Contact Preparation Post-COVID
In this webinar, Joe McCullum, Head of Strength and Conditioning at the University of British Columbia, describes the movement skills necessary for success in combative sports and explains how they can fit into a strength and conditioning plan.
Success in sport can be influenced by the quality of movement skills performed, combined with the rate of force development when performing these skills. As a strength and conditioning coach it is our responsibility to develop fundamental movement skills that are transferable to sport, and the power necessary to execute these movements effectively. Lifting, sprinting, agility, and jumping mechanics are often the focus of most programs, and transfer well to sport, however there are many other movement dimensions that should be considered, especially in contact sports.

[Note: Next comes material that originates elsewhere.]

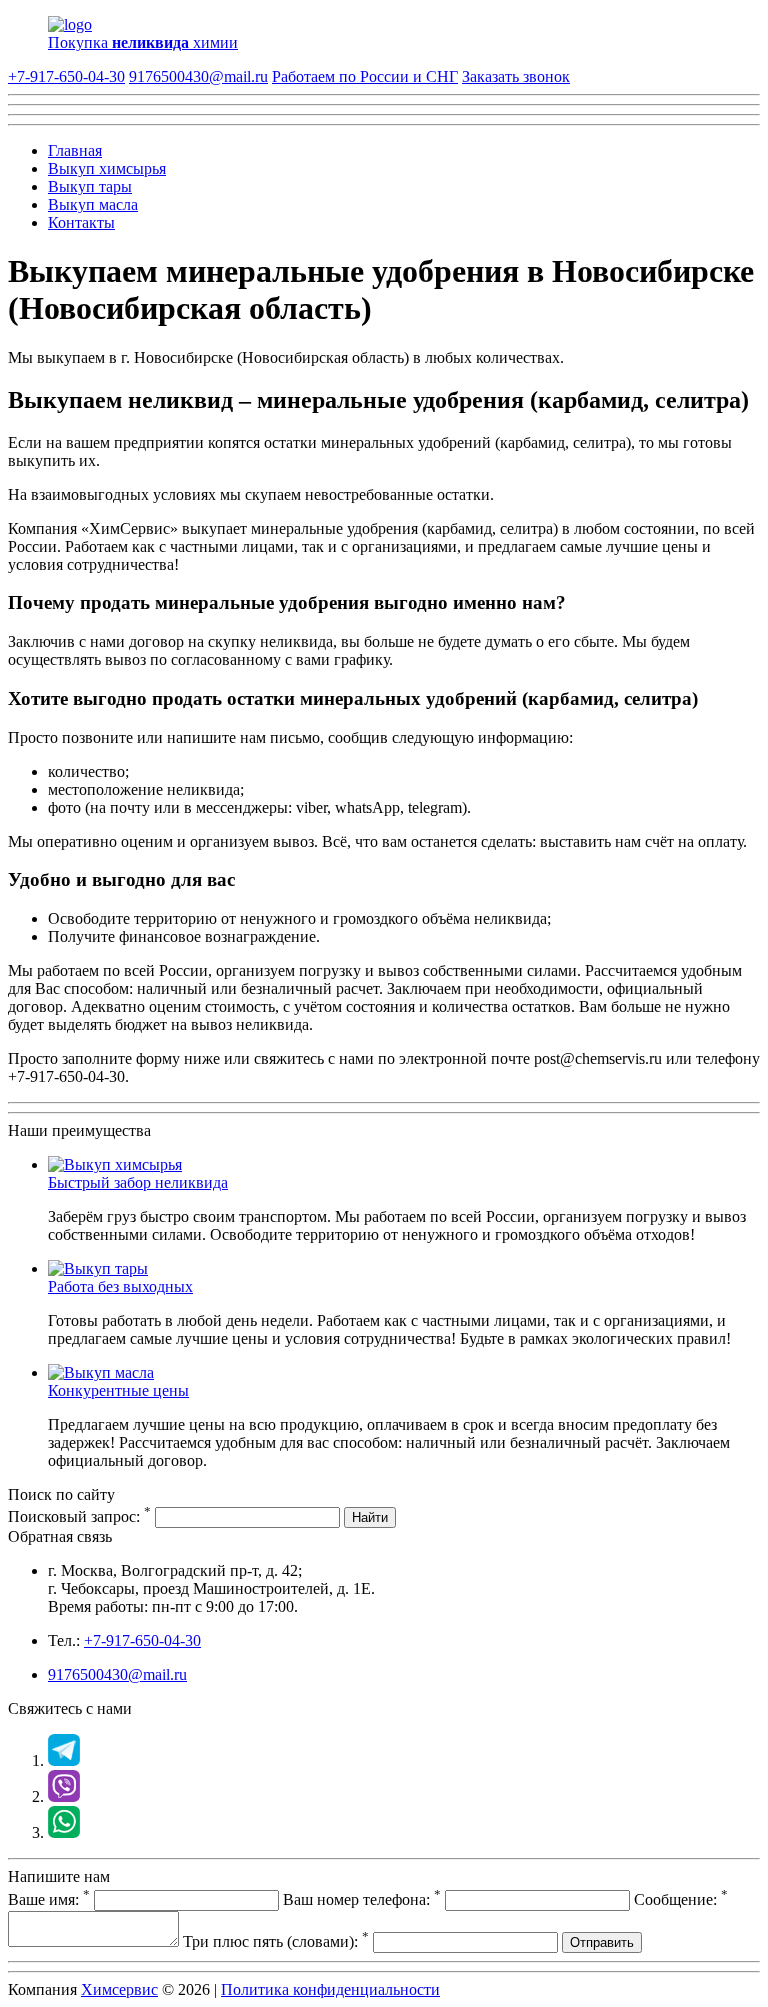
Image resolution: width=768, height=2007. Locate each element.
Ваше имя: (49, 1899)
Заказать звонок (516, 76)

Many sports have a contact component. Some sports are defined by contact, such as football, rugby and hockey, while others experience contact as a secondary effect of the game, such as falling on the court in volleyball or blocking out in basketball. Contact increases the dimensions of movement skill needed to be successful. There becomes a need to learn how to fall, tumble, and leverage an opponent. Some of these movements borrow from combative sports such as wrestling and tumbling sports such as gymnastics. As a result, techniques used to train these athletes can be applied to contact sports to improve movement skill.
The COVID shutdown has resulted in a prolonged period of non-contact for athletes. In the near future, athletes will be expected to return to competition with a shortened preseason. It is therefore useful to develop this tolerance to contact prior to the competition season to insure athlete readiness.